## Data for the task
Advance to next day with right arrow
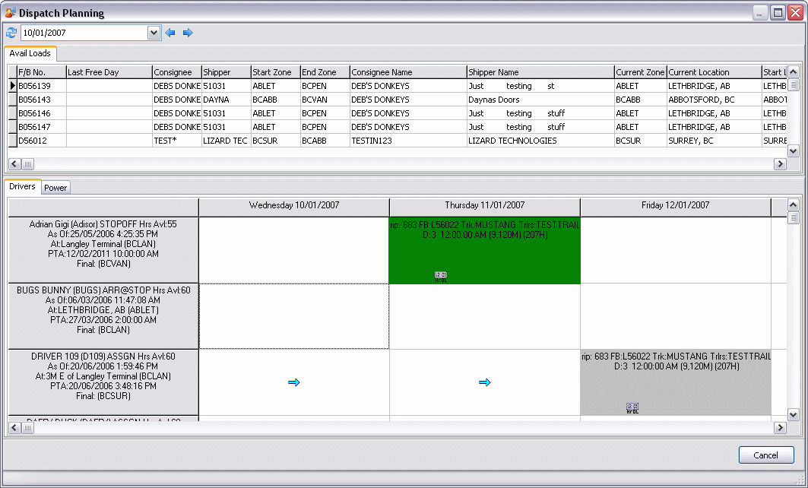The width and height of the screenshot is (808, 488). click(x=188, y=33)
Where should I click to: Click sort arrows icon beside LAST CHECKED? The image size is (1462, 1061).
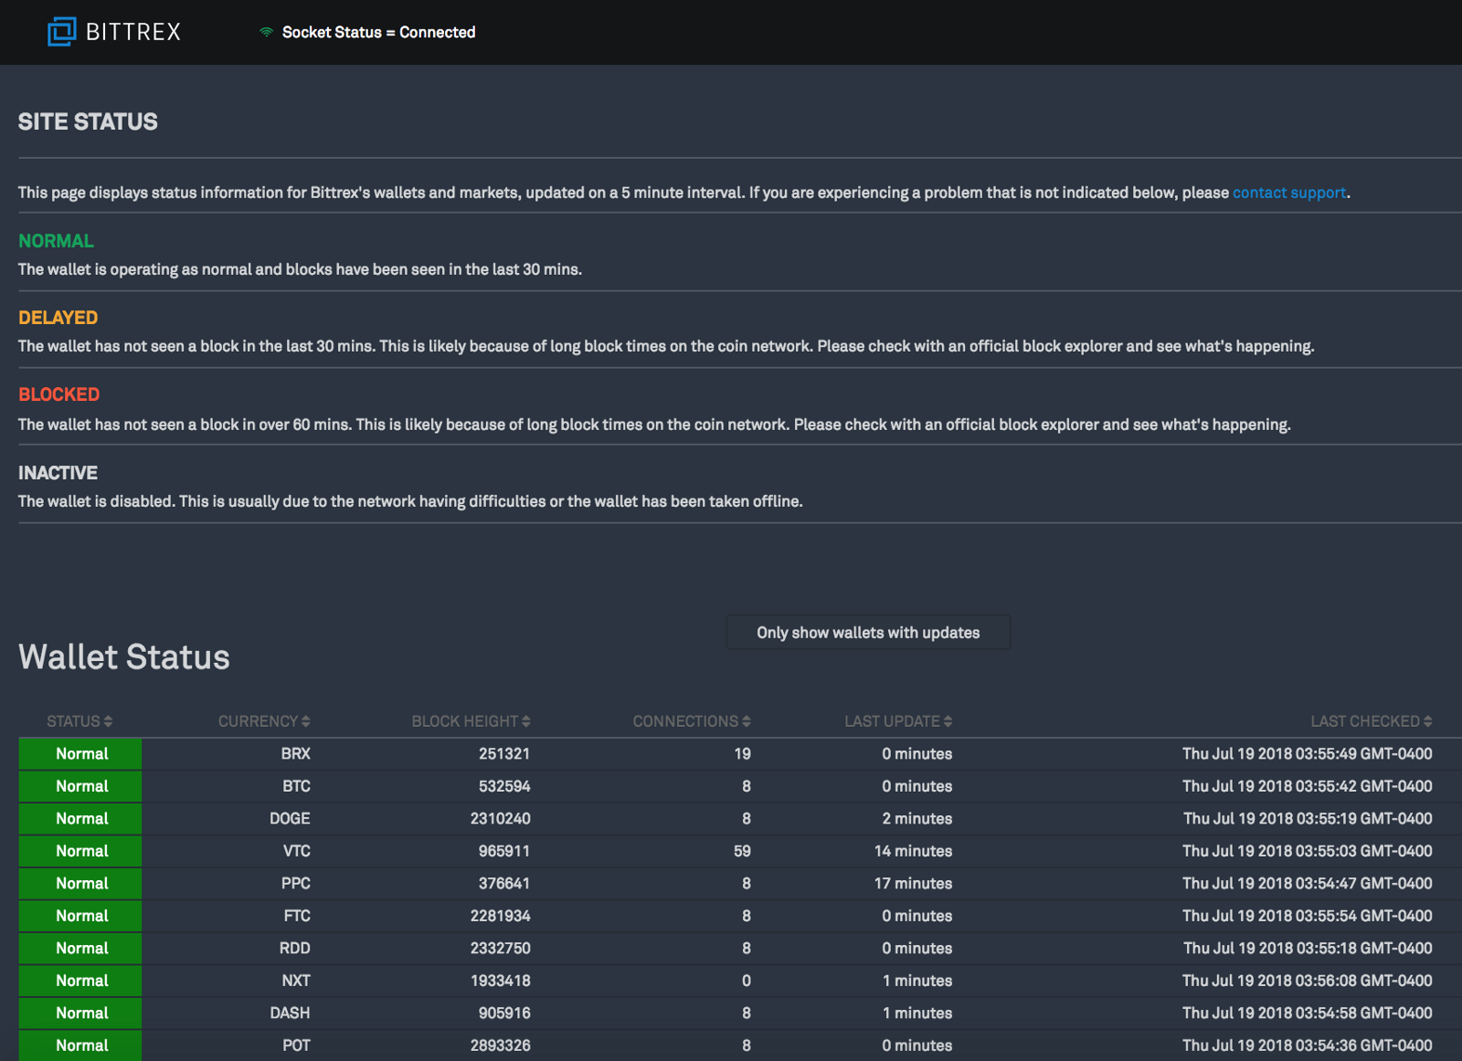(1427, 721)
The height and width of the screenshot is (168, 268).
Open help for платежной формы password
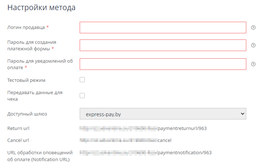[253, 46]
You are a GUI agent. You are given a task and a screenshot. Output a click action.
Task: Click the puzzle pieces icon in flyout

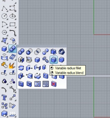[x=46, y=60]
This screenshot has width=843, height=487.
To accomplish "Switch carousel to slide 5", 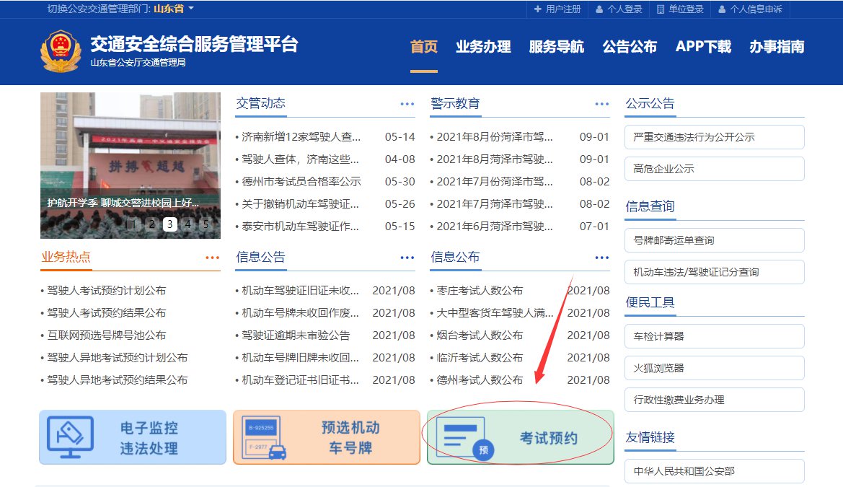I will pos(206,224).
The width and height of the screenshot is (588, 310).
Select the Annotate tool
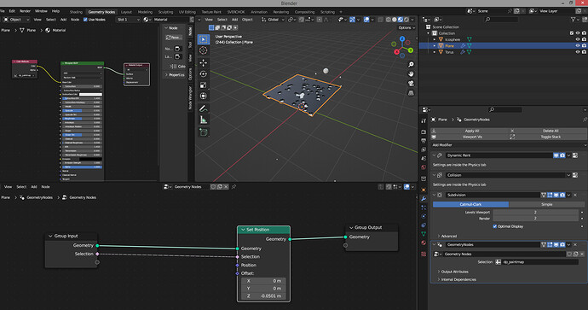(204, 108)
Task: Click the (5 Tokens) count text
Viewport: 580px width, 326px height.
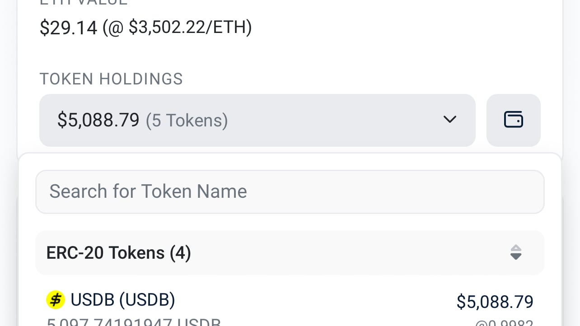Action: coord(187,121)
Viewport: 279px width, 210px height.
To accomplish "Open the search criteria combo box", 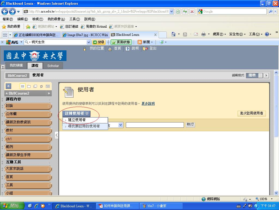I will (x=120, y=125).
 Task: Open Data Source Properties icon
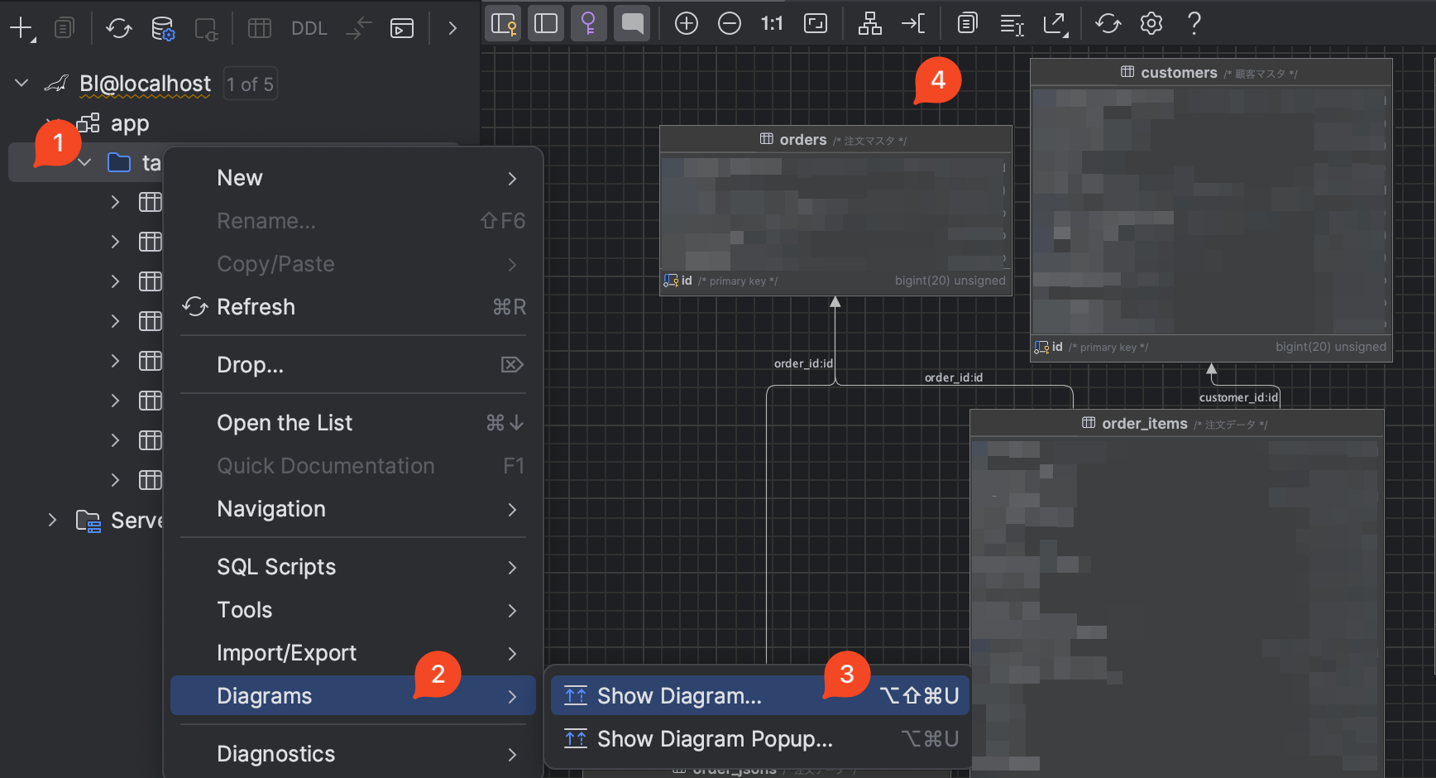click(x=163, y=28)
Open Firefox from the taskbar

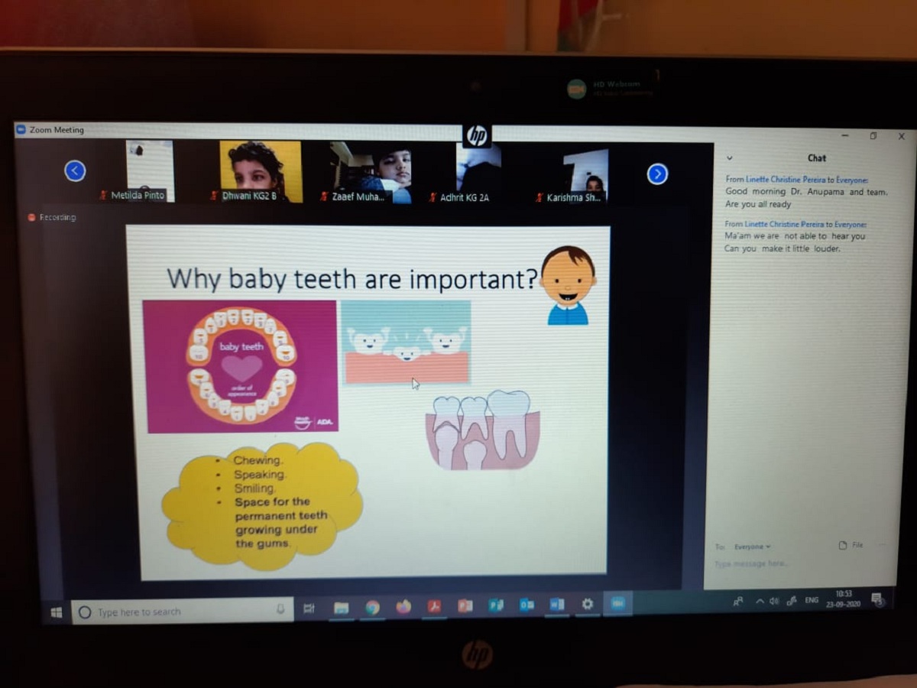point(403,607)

## Exercise
Restate word for word only the lines from where the entries begin through the one with "This screenshot has width=843, height=487."; omit the pictures.

## Written solution
Advance to next day with right arrow
The width and height of the screenshot is (808, 488). click(x=188, y=33)
Where should I click to: Click sort arrows icon beside LAST CHECKED? The image size is (1462, 1061).
(1427, 721)
The height and width of the screenshot is (168, 268).
Open help for платежной формы password
[253, 46]
You are a GUI agent. You are given a task and a screenshot. Output a click action.
Task: Click the puzzle pieces icon in flyout

[x=46, y=60]
This screenshot has width=843, height=487.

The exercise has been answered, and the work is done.